Source text ▸
Interestingly, the UBS Equity Strategy team argues “signs of rotation are likely in the making”, and the chart below (yes, it’s one chart as the right-hand side is a ‘blow-up’ of the longer-run left hand-side chart) compares ISM new orders to positive revisions in cyclical parts of the equity market. We note that much of the alpha in the market over the past month has come from beta as well as tech stocks with strong long-term thematics. UBS adds that, over recent weeks, financials have been outperforming utilities, materials have been outperforming staples and commodity prices are also off their lows.
What’s our take? Forward earnings in the cyclical part of the US equity market have continued to track lower in line with indicators such as ISM new orders, and any rotation in the market would need those earnings revisions to find a clear bottom. As UBS’ chart shows, this could emerge over coming months as we transition Q2, which likely holds the worst of the economic data. As highlighted previously in this space, the nature of PMIs and ISMs is they tend to recover from extreme lows relatively quickly by nature of their calculation (and regardless of the shape of the recovery).

The problem ▸
Extend the commentary above on possible sector rotation in the US equity market, picking up right after its final sentence.

Data ▸

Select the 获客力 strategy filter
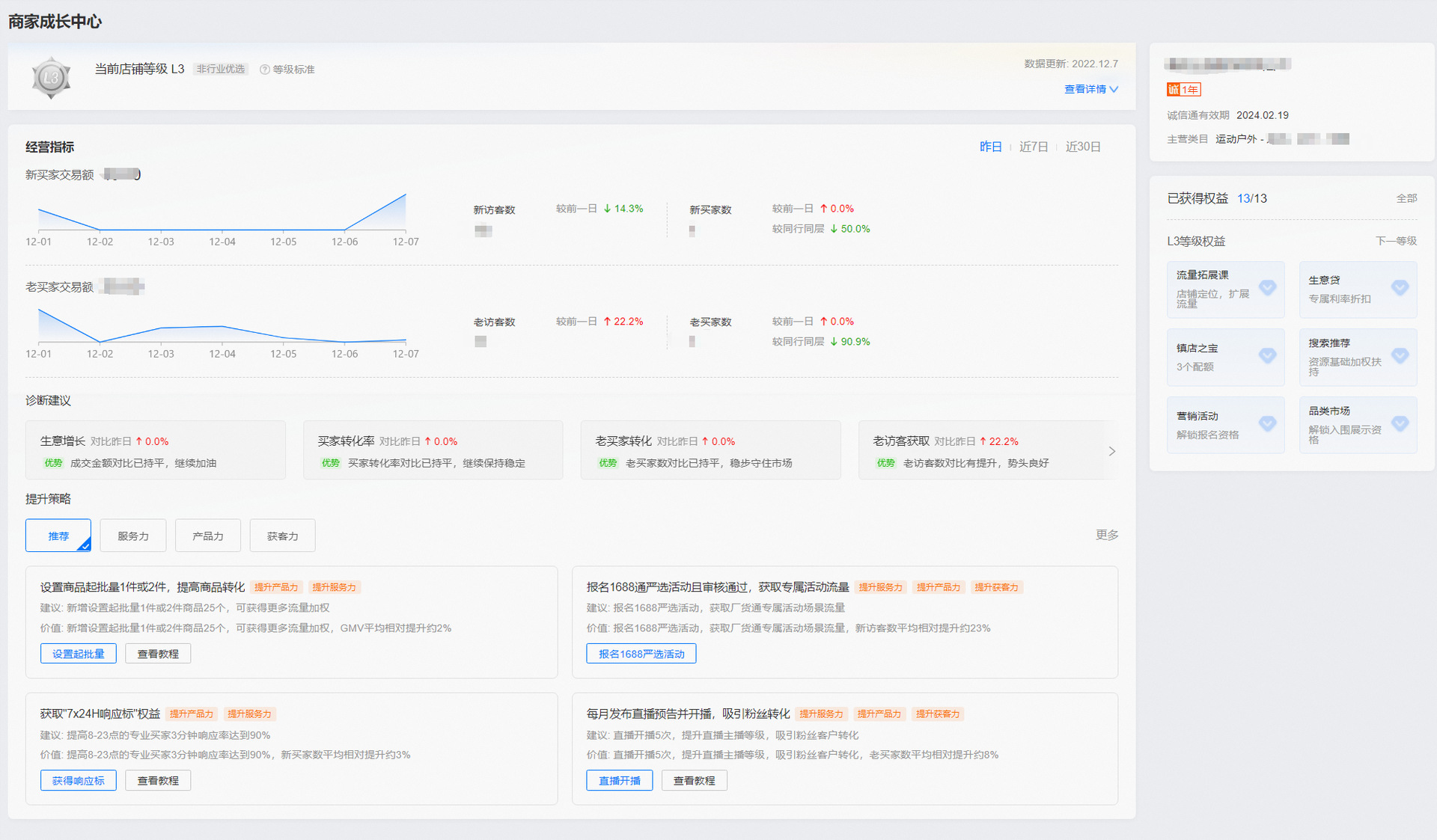Image resolution: width=1437 pixels, height=840 pixels. pos(283,536)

Expected answer ▸
We continue to believe the equity market remains vulnerable to a 5-10% pullback given valuations and its recent strength. However, even if the stocks with the most stretched valuations were to correct, a rotation into cyclical parts of the market on the back of signs the worst of the economic cycle has passed could mitigate the extent of the index’s correction. Such a development would support our view that the market seems unlikely to retest its 23 March lows without additional significant (and likely multiple) negative catalysts, and there’s a risk it may trade sideways in a range for some time.
Expectations for cyclicals reflect lingering pessimism in the most economically sensitive segments
Source: FactSet, UBS.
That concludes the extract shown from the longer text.